A 2009 measles outbreak linked to an unvaccinated child who was treated in the emergency department of a hospital in southwestern Pennsylvania highlights both the potential for measles transmission in health care settings and the need for clinicians to include the disease in differential diagnoses of patients with fever and rash. Hospitals should document employees’ immunity and be otherwise prepared to limit outbreaks, according to a report released today by the Centers for Disease Control and Prevention in Morbidity and Mortality Weekly Report.
In March of 2009, a physician report to the Pennsylvania Department of Health of a measles case involving an unvaccinated child – followed within 5 days by reports of four additional reported cases, including three unvaccinated children and one physician, who had been in the same community hospital ED on the same day earlier in the month – led to an electronic medical record review to identify the source patient.
The source was also a child (the brother of the initially diagnosed patient) who had recently arrived in the United States with his family from India, and who had been treated previously in the ED for a rash diagnosed as viral exanthema and released, the CDC reported (MMWR 2012;61:30-2).
The discovery led to an extensive and expensive regional search and investigation of the approximately 4,000 individuals who had been in contact with all six of the patients during the incubation period. A review of employee health records to identify exposed personnel without serologic evidence of measles immunity was also conducted. The investigation did not identify any additional measles cases, but did identify 72 of 168 potentially exposed employees with no documented measles immunity who were then required to undergo serologic testing and, if necessary, vaccination, according to the report. Testing found that eight did not have measles IgG antibodies, and of those, five were furloughed for 18 days after exposure.
Of note, the authors wrote in an editorial note, "of the six cases, only the index patient initially was suspected of having measles; therefore, he was the only patient for whom isolation precautions were taken," despite 2007 guidelines issued by the Hospital Infection Control Practices Advisory Committee (HICPAC) recommending precautions against airborne transmission for any patient who has a maculopapular rash accompanied by cough, coryza, and fever.
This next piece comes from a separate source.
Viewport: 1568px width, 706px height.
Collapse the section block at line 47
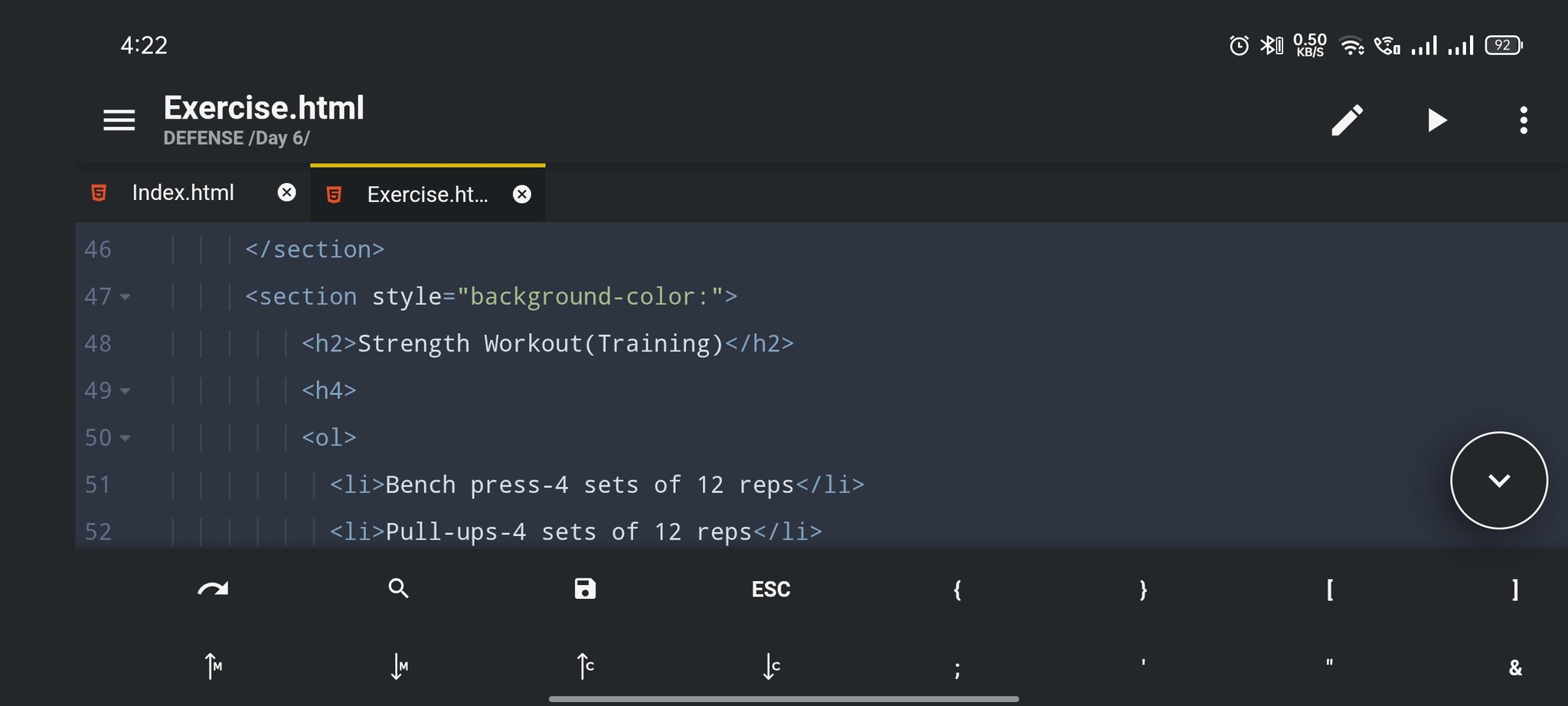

The failure to readily identify potential measles cases may be attributable to U.S. clinicians’ limited experience with the contagious disease – itself an unintended consequence of the high U.S. vaccination coverage levels and the efficacy of the measles-mumps-rubella vaccine, they wrote.
In addition to the public health implications, health care–associated measles outbreaks pose a substantial burden on public health resources and health care facilities, in terms of the time and cost of extensive record reviews, contact tracing, and requisite communications, the authors wrote.
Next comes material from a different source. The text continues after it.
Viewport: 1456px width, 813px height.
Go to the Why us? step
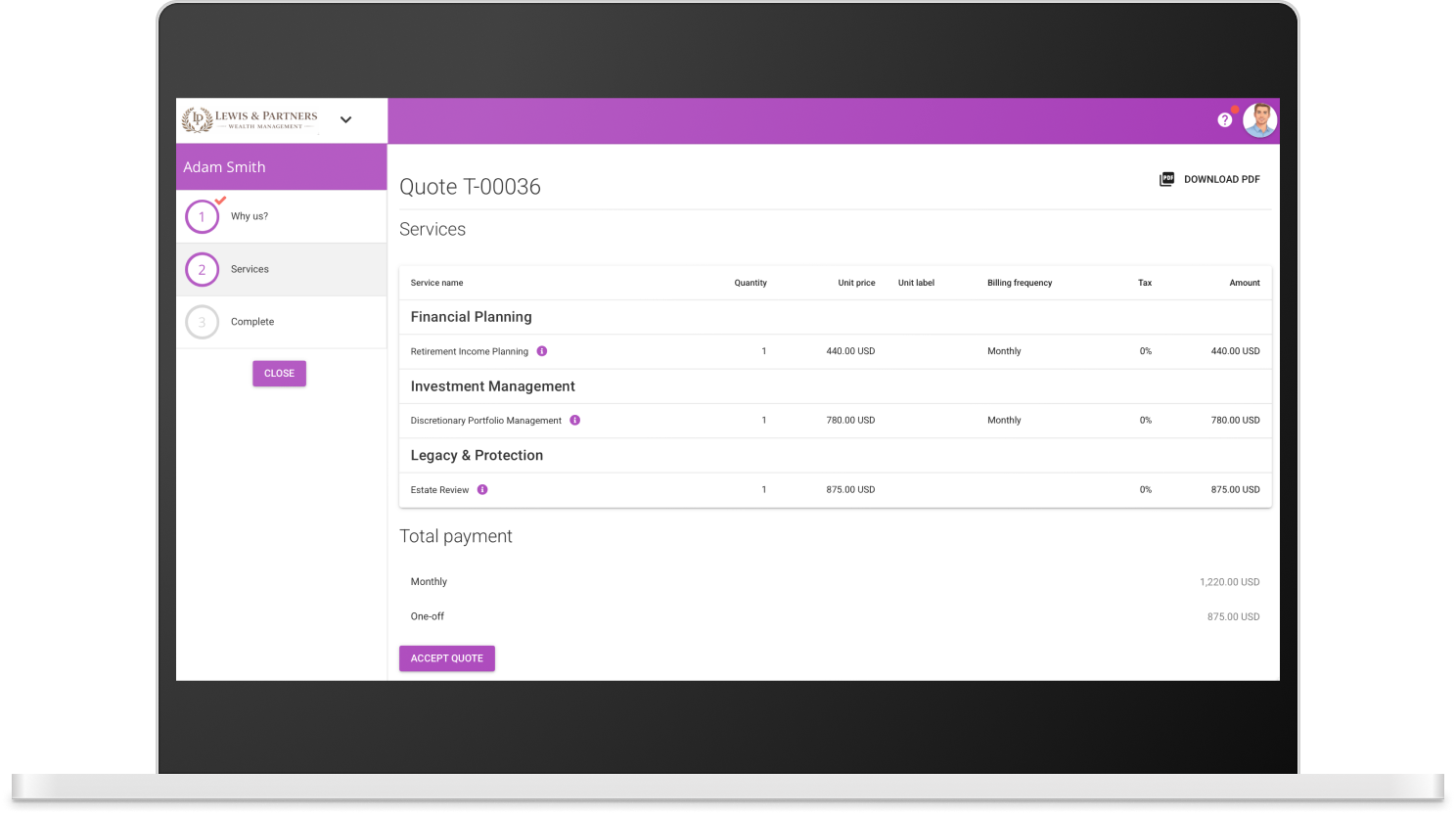pyautogui.click(x=250, y=216)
Fortunately, the scope of the Pennsylvania outbreak was limited, possibly because of high rates of measles immunization in the community, the fact that the affected children did not attend school or child care, and intense public health control efforts, they stated.
In addition to improving clinicians’ awareness of measles and the necessary isolation procedures, "all health care facilities should follow [Advisory Committee on Immunization Practices] ACIP and HICPAC guidelines that health-care facilities should ensure that their employees are fully vaccinated from measles or have laboratory evidence of immunity," the authors stressed. "This can minimize the need for emergency testing and furlough of employees exposed to measles and associated outbreaks."